Thursday, October 31, 2024

Moving On

I think that blogger and blogspot are services whose time has passed. Accordingly, I am moving my web-log activities to a newer platform, Substack. You can find my latest occasional postings there going forward. My rate of creation is not rapid. Maybe seasonally -- four a year? Anyway, for my future work, navigate to https://profpick.substack.com/ Cheers! ....Roger P.

Wednesday, April 24, 2024

A Journey Towards Totality

 A Journey Towards Totality

As most people reading this will recall, there was a total solar eclipse in North America on April 8, 2024. Mary Lou and I decided that the path of totality was close enough to home to justify a trip. This was our third attempt to see totality and our second successful one.

A good resource concerning eclipses is the website https://www.greatamericaneclipse.com/ , by the way.

The first was a total eclipse on August 21, 2017. At that time, I had not yet retired and it happened to be the first day of class. The UMKC campus was not within the shadow of totality, but totality was going to be roughly twenty miles away to the north or east. I was scheduled to teach that day. I went to my department head and asked for permission to cancel class. Unknown to her, I was carrying a letter of resignation/retirement effective immediately in a manila folder. She agreed with me that a total eclipse is a rare enough and spectacular enough opportunity to justify cancelling class. The letter stayed in the folder and was eventually shredded. I sent multiple messages to my students via email and other means announcing the cancellation and urging them to go to totality.

We decided to watch the eclipse from Liberty, MO. Clouds loomed from the west, and they didn't arrive until totality was nearly over. The corona was beautiful, and I feel lucky to have seen it for a minute or so. It was interesting to be in night-like darkness but to be able to see blue sky off to the south. 

Going to Antarctica has long been on my bucket list. When Lindblad Expeditions offered a cruise itinerary to Antarctica especially modified to be within totality on December 4, 2021, we jumped to reserve a cabin. From the voyage portfolio's daily report:

 "Captain Yuri and guest-expert Dr. Steve Croft had worked together to determine that a position of 55˚00‘S, 045˚22‘W would be the ideal place to witness this event." 
Except that it was cloudy. We watched the sea abruptly darken, be in total darkness, and then abruptly lighten. The highlight of the trip for me turned out to be South Georgia Island. On that island, you experience ice (less than Antarctica), enormous penguin colonies, history, mountains, seabirds, and sea mammals all within a fairly compact area.

Problems to solve:
a) According to the blog excerpt, why did the department head allow class to be canceled on August 21, 2017?
b) Write out the part of the blog excerpt starting at "Going to Antarctica" and ending at "fairly compact area.".

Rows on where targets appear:
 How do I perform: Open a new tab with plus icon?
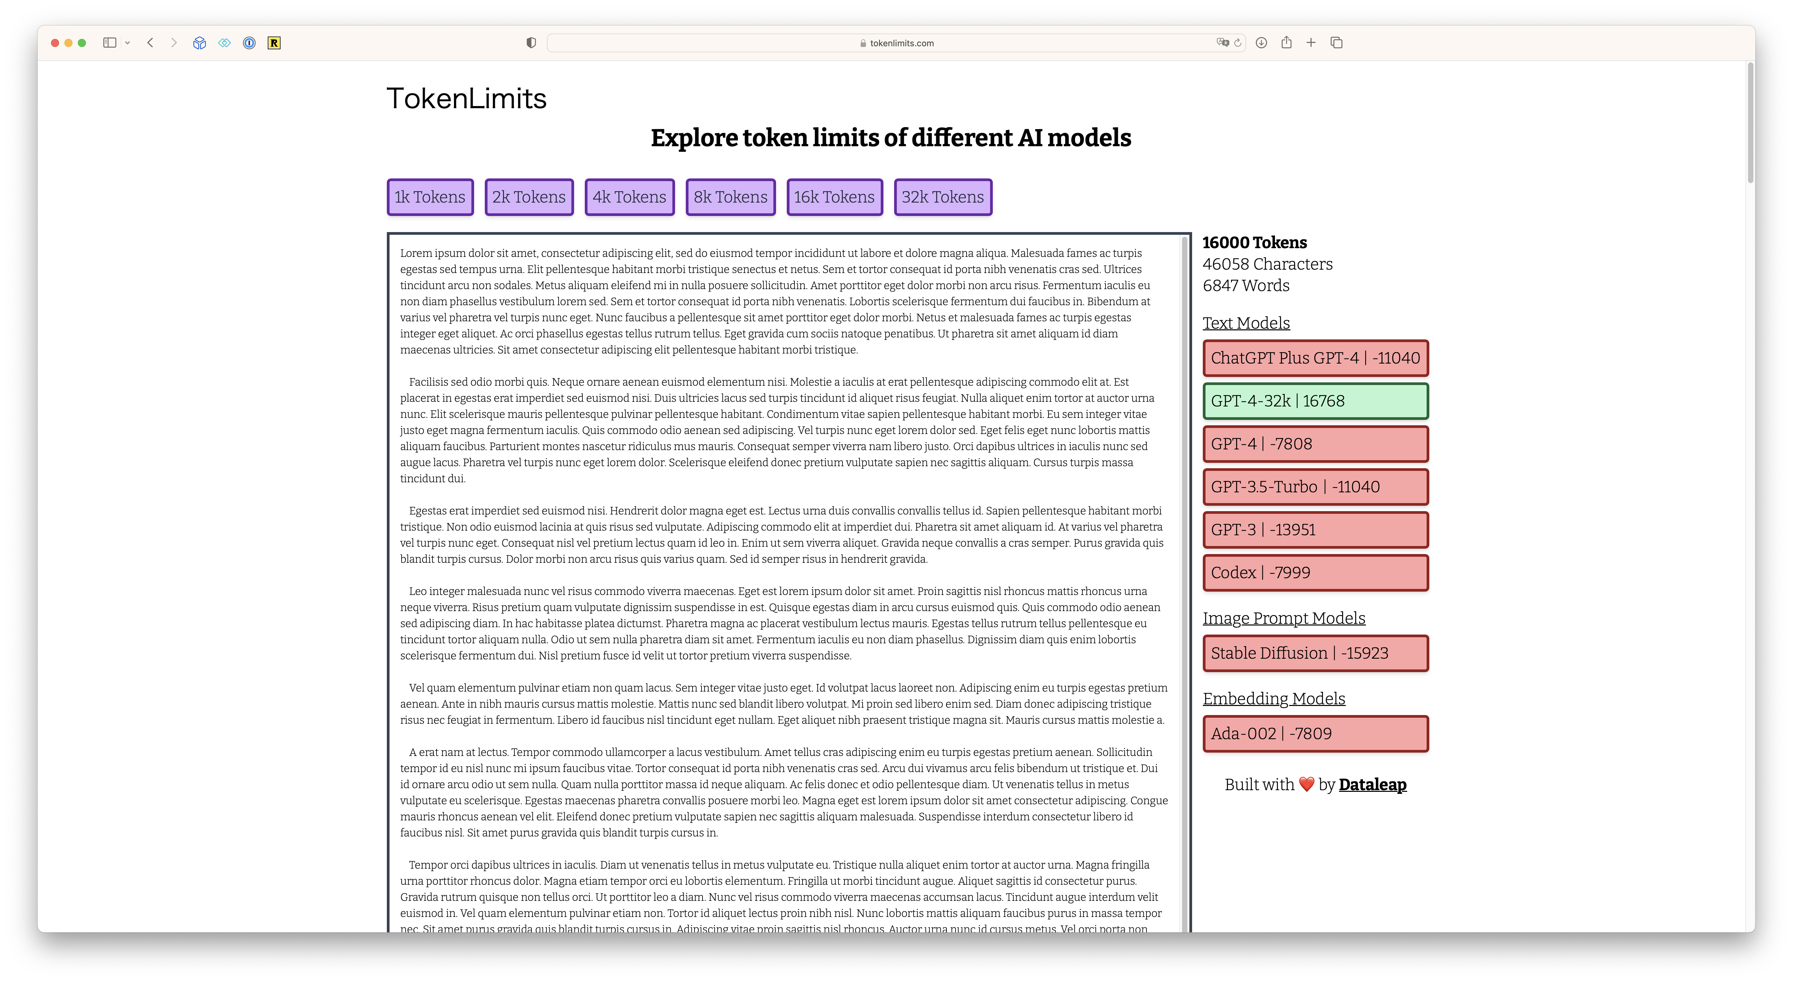[1311, 42]
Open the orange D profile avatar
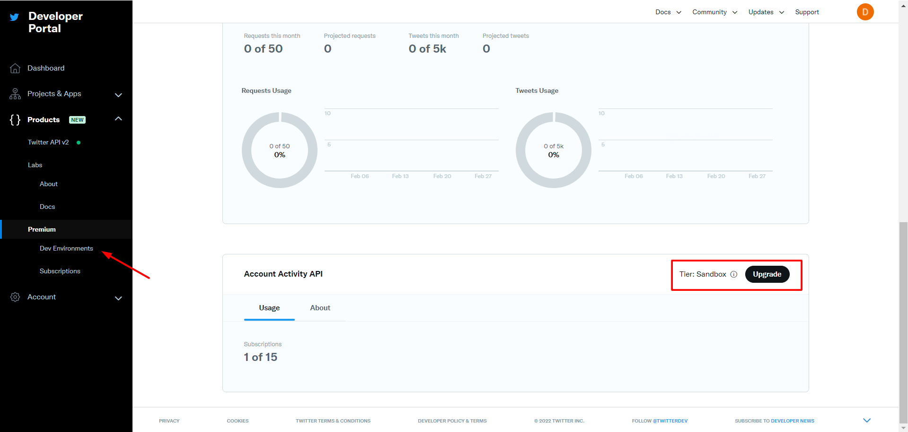The width and height of the screenshot is (908, 432). [x=865, y=12]
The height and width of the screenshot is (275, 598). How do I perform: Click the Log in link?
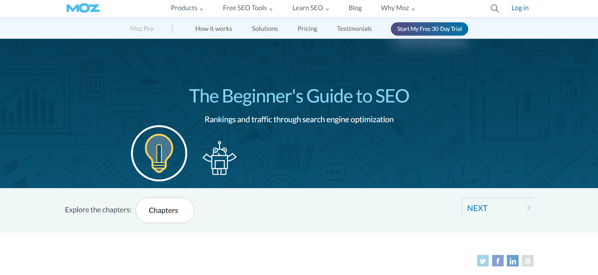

Task-by-task answers:
a) She agreed that a total eclipse is a rare and spectacular enough opportunity to justify canceling class.

b)
Going to Antarctica has long been on my bucket list. When Lindblad Expeditions offered a cruise itinerary to Antarctica especially modified to be within totality on December 4, 2021, we jumped to reserve a cabin. From the voyage portfolio's daily report:

 "Captain Yuri and guest-expert Dr. Steve Croft had worked together to determine that a position of 55˚00‘S, 045˚22‘W would be the ideal place to witness this event." 
Except that it was cloudy. We watched the sea abruptly darken, be in total darkness, and then abruptly lighten. The highlight of the trip for me turned out to be South Georgia Island. On that island, you experience ice (less than Antarctica), enormous penguin colonies, history, mountains, seabirds, and sea mammals all within a fairly compact area.